Vicente de Paula da Silva Martins é um pesquisador inquieto, arrojado, atento aos movimentos da linguagem em uso e profundo conhecedor da língua. Seus interesses vão da obra literária ao PIBID, da sala de aula aos estudos do estatuto da educação nas Constituições brasileiras, passando por culturemas, fraseologia, lexicografia etc.
E como Vicente trabalha? Em um livro recente, Covid 19: A Gramática Do Inimigo, por exemplo, o autor traça um panorama de reações sociais à pandemia da Covid-19 a partir do estudo, que um desavisado poderia considerar prosaico, de palavras e expressões.
Vicente mostra que o estudo de termos como “E daí?” ou da preposição “ante”, da perspectiva terminológica, lexicográfica e mesmo da classificação gramatical, de um ponto de vista culturológico, pode não apenas revelar a atitude de usuários da língua como demonstrar que um pesquisador pode ao mesmo tempo não ser “neutro” do ponto de vista ético e ser cientificamente rigoroso. Não é porque assume uma dada posição que deixa de ser cientista.

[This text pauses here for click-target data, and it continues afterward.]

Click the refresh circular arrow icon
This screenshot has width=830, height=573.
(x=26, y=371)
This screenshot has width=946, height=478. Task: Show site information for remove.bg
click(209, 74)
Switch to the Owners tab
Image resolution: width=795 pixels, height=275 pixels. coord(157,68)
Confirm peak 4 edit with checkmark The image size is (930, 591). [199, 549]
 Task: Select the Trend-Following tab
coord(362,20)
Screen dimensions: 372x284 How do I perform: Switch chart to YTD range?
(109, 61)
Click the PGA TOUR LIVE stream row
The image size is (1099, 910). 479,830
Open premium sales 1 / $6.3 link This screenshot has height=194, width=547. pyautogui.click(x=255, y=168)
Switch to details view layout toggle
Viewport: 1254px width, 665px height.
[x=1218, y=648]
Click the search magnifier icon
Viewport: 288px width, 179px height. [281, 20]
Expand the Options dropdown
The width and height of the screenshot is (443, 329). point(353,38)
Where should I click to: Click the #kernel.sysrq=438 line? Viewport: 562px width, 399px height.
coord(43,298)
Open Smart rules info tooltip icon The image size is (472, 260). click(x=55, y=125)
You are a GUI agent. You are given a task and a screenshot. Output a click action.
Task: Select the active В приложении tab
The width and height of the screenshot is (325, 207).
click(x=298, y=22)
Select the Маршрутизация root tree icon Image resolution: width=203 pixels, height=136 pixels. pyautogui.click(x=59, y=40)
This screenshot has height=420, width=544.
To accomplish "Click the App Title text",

Neste dicionário de culturemas, Capitães Da Areia: Dicionário De Língua E Cultura, Vicente de Paula da Silva Martins se concentra na leitura da obra Capitães da Areia, de Jorge Amado, para demonstrar de que maneira é possível pôr em diálogo, de um ponto de vista linguoculturológico (objeto de outro trabalho seu) a memória, a história, a literatura e a narrativa, aproximando assim o discurso da história e o discurso literário.
O autor descreve minuciosamente os procedimentos metodológicos para essa leitura culturológica, que envolve rigorosas etapas de levantamento e organização do material, bem como um trabalho interpretativo em que são mobilizados saberes sobre o mundo presentes transfiguradamente na obra examinada, demonstrando o pesquisador, por vezes uma erudição e uma capacidade de exposição clara e didática que enriquece sobremaneira a leitura da obra.
Essa metodologia e os verbetes gerados me fizeram refletir que, assim como pessoas de outras regiões do Brasil fariam uma leitura mais expressiva da obra de Jorge Amado estudada, um tradutor do português para alguma língua estrangeira teria em um dicionário como esse um rico repositório a que recorrer para descobrir soluções tradutórias. Porque este Dicionário não é um mero registro de culturemas, e sim uma detalhada exploração das possibilidades expressivas dos culturemas contidos na obra.
Como se sabe, os tradutores traduzem discursos e, assim, quanto mais souberem acerca dos usos discursivos de palavras e expressões, tanto mais serão capazes de decidir que palavras usar para traduzir sentidos de uma língua em outra língua nos discursos de que se ocupam.